Lua 5.5(beta)の新機能紹介
2025/6/30に、Luaの最新バージョンであるLua 5.5のベータ版がリリースされました。
Lua 5.4.0から実に5年ぶりとなるマイナーバージョンのアップデートです。
Luaはマイナーバージョン間の互換性がないなかなかに終わっている言語なので、マイナーバージョンが上がる場合にはかなり大きな変更が行われます。
今どきLuaを好んで書いている人は少ないかも知れませんが、Luaの処理系実装をやっている身としては、Luaの最新情報は気になるところです。そして何より、Lua 5.5に関する日本語の情報が皆無...
というわけでこの記事では、Lua 5.5の新しい機能についてを紹介していきます。
globalキーワードの導入
- declarations for global variables
グローバル変数の定義を明示するためのglobalキーワードが導入されました。
-- グローバル変数としてaを定義
global a = 0
-- 初期値を指定せずに宣言だけすることも可能
global b
-- 関数も明示的にglobalにできる
global function foo()
print("foo")
end
local/globalを指定しないデフォルトの代入は、引き続きグローバル変数として扱われますが、スコープの冒頭でglobalキーワードを利用した場合、デフォルトのグローバル変数宣言は無効化されます。
X = 1 -- これはOK、グローバル変数として扱われる
do
global Y -- 明示的にYをglobalで宣言
Y = 1 -- これはglobalとして扱われる
X = 1 -- Xが宣言されていない(globalでの宣言が必要である)ためエラー
end
X = 2 -- スコープを抜けたので、デフォルトのグローバルが再度許可される
また、この変更によってLua 5.5ではglobalは予約語として扱われるようになりました。そのため、識別子としてglobalを使用することはできなくなります。
forループ変数の可変性
- for-loop variables are read only
Lua 5.4以前では、forループ(generic for)の変数は書き換えが可能でした。
t = { 1, 2, 3 }
for i in pairs(t) do
i = 10 -- 書き換えが可能
print(i)
end
Lua 5.5では、forループで宣言される変数が読み取り専用になります。よって、上のコードはLua 5.5ではエラーになります。
浮動小数点数のprintを改善
- floats are printed in decimal with enough digits to be read back correctly.

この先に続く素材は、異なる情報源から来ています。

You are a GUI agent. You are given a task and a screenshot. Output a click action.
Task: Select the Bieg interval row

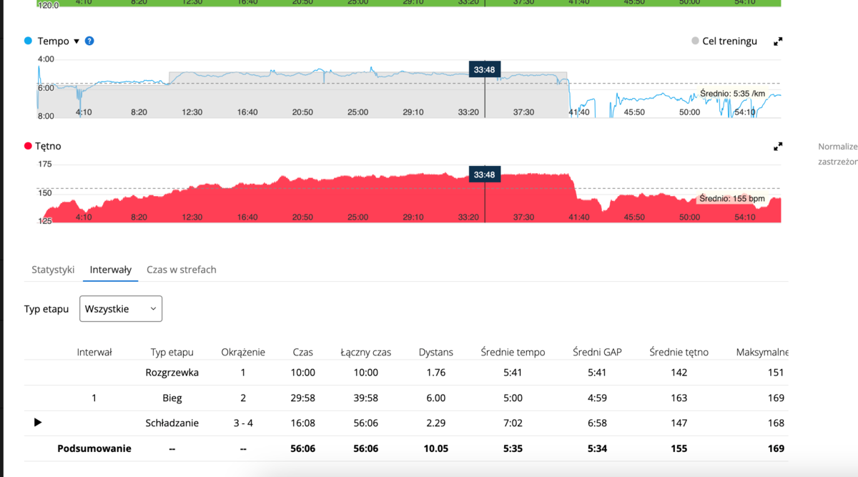point(172,398)
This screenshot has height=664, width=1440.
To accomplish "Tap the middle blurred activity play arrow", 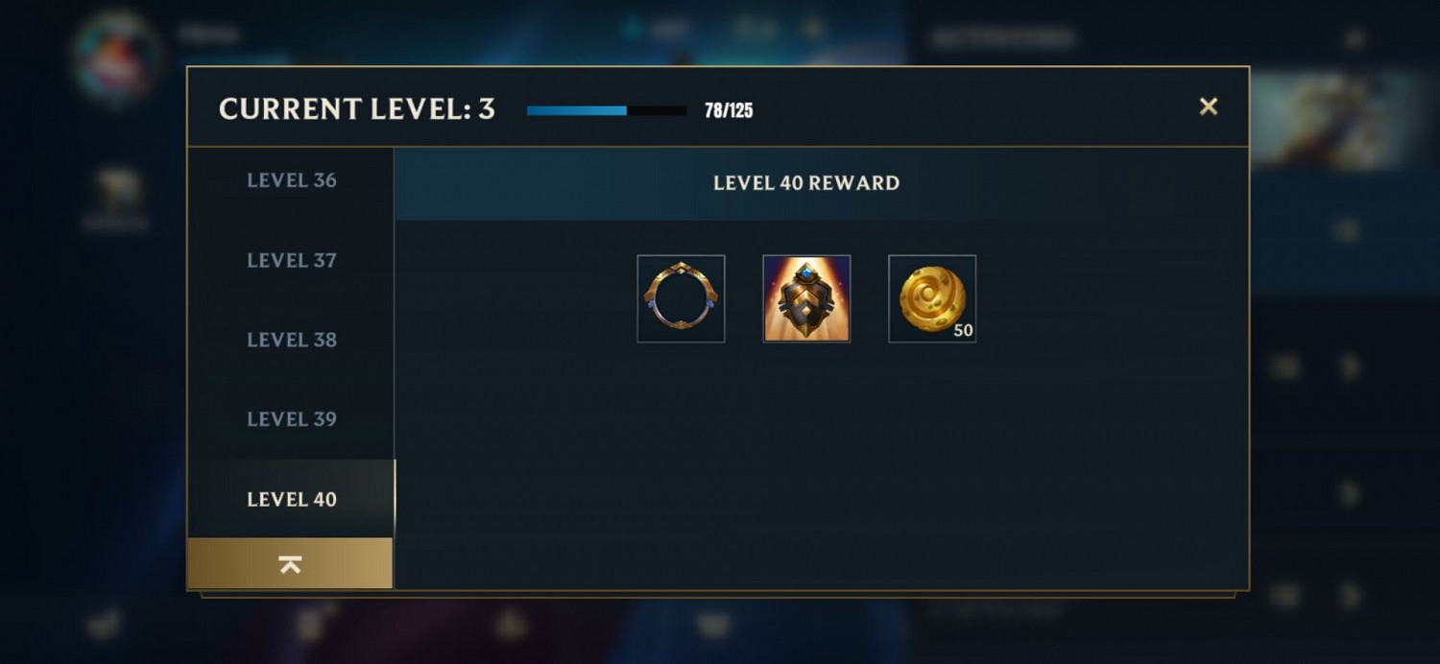I will [x=1351, y=494].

printで浮動小数点数を表示する際に、正確な値を読み取るのに十分な桁数で表示されるようになった...らしいです。
コンストラクタの改善
- more levels for constructors
この説明では何が変わったのかが全くわからないので、Luaの中の人の例を引用すると、
return {1,1,1,1,1,1,1,1,1,1,1,1,1,1,1,1,1,1,1,1,1,1,1,1,1,1,1,1,1,1,1,1,1,1,1,
1,1,1,1,{1,1,1,1,1,1,1,1,1,1,1,1,1,1,1,1,1,1,1,1,1,1,1,1,1,1,1,1,1,1,1,
1,1,1,1,1,1,1,1,{1,1,1,1,1,1,1,1,1,1,1,1,1,1,1,1,1,1,1,1,1,1,1,1,1,1,1,
1,1,1,1,1,1,1,1,1,1,1,1,{1,1,1,1,1,1,1,1,1,1,1,1,1,1,1,1,1,1,1,1,1,1,1,
1,1,1,1,1,1,1,1,1,1,1,1,1,1,1,1,{1,1,1,1,1,1,1,1,1,1,1,1,1,1,1,1,1,1,1,
1,1,1,1,1,1,1,1,1,1,1,1,1,1,1,1,1,1,1,1,{1,1,1,1,1,1,1,1,1,1,1,1,1,1,1,
1,1,1,1,1,1,1,1,1,1,1,1,1,1,1,1,1,1,1,1,1,1,1,1,{1,1,1,1,1,1,1,1,1,1,1,
1,1,1,1,1,1,1,1,1,1,1,1,1,1,1,1,1,1,1,1,1,1,1,1,1,1,1,1,}}}}}}}
このようなコードはLua 5.4以前ではfunction or expression too complex" or "function or expression needs too many registersのようなエラーが起こりますが、これがLua 5.5では動作するようになりました。必要なのかな、この修正
table.createの追加
- table.create
標準ライブラリにtable.createが追加されました。シグネチャはtable.create (nseq [, nrec])で、事前に内部で割り当てられるバッファのサイズを指定してテーブルを作成することができるようになります。
local t = table.create(3)
t[1] = "a"
t[2] = "b"
t[3] = "c"
後から追加する要素が決まっている時の最適化に役立ちそうです。
utf8.offsetが文字の最後の位置を返すように
- utf8.offset returns also final position of character
Lua 5.4ではutf8.offsetは指定された文字列(Luaでは1文字=1バイト)のn番目のバイト列の開始位置のオフセットを返しましたが、Lua 5.5ではこれに加えて終了位置のオフセットを2番目の戻り値として返すようになりました。
Lua外のunmanaged文字列を扱えるように
- external strings (that use memory not managed by Lua)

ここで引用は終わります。